Exercise:
Using the records that follow, reproduce exactly the lines starting at the line containing "KiiLifeとは？ (207, 1519)" and ending at the line containing "[tab] (90, 770)". Include both end lines and no pictures.

--- Exercise data ---

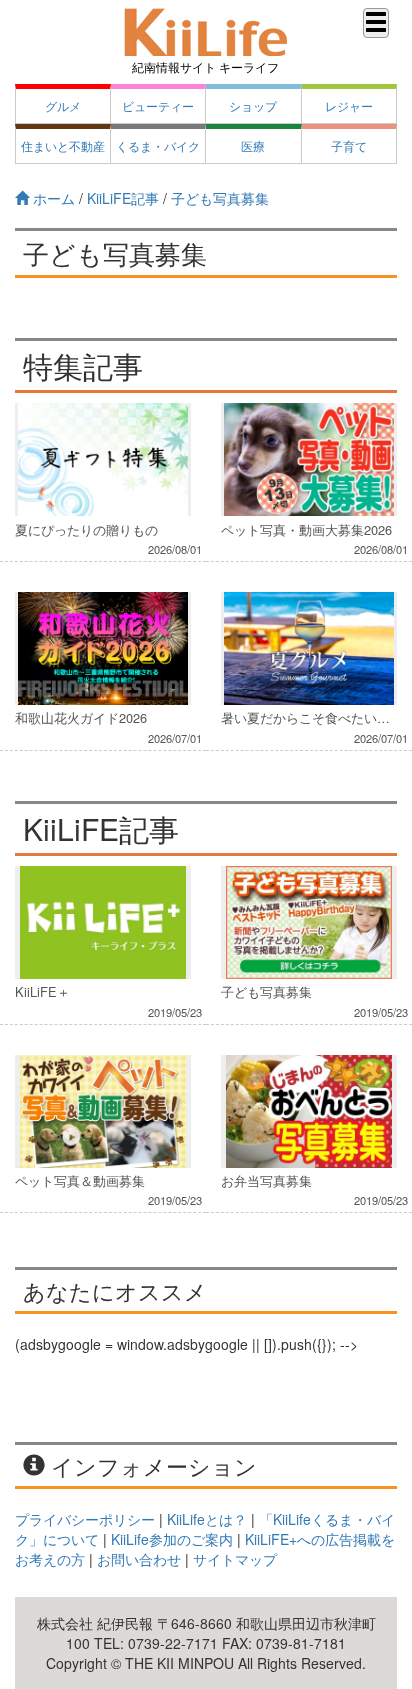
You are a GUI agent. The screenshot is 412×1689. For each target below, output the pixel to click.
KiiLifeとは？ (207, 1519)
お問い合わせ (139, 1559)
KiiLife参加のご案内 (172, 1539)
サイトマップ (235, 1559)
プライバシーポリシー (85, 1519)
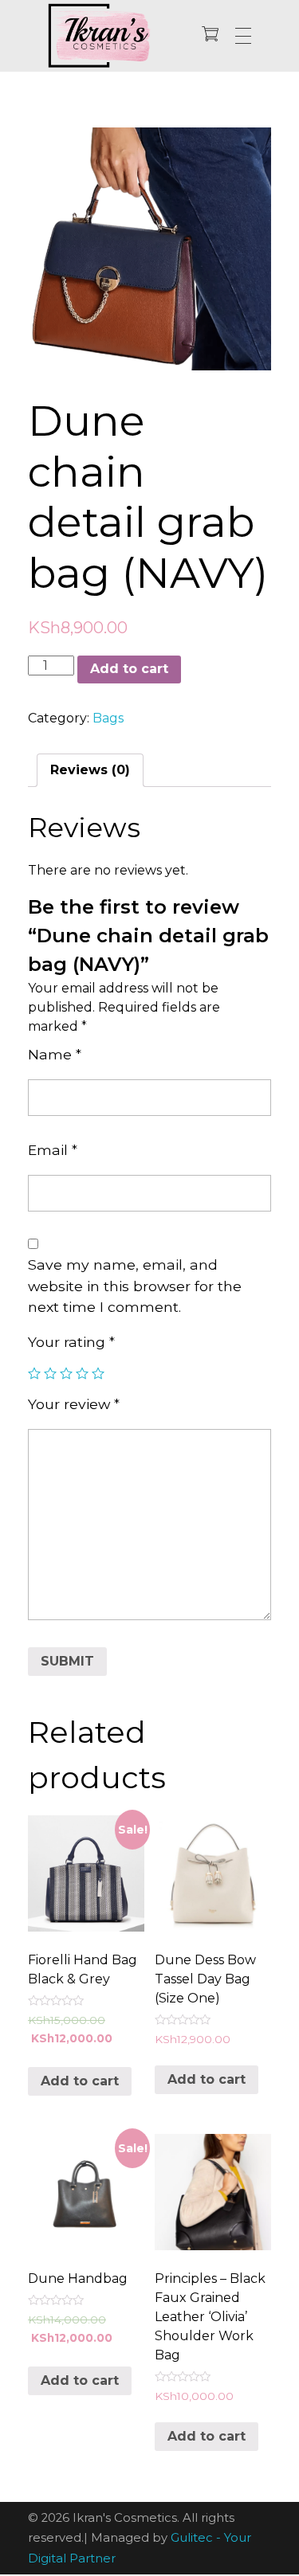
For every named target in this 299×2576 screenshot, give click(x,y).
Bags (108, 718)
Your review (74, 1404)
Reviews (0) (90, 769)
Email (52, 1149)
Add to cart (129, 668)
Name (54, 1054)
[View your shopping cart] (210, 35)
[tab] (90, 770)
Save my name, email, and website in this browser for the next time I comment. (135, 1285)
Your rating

---

Exercise output:
KiiLifeとは？ (207, 1519)
お問い合わせ (139, 1559)
KiiLife参加のご案内 (172, 1539)
サイトマップ (235, 1559)
プライバシーポリシー (85, 1519)
For every named target in this 299×2576 screenshot, give click(x,y).
Bags (108, 718)
Your review (74, 1404)
Reviews (0) (90, 769)
Email (52, 1149)
Add to cart (129, 668)
Name (54, 1054)
[View your shopping cart] (210, 35)
[tab] (90, 770)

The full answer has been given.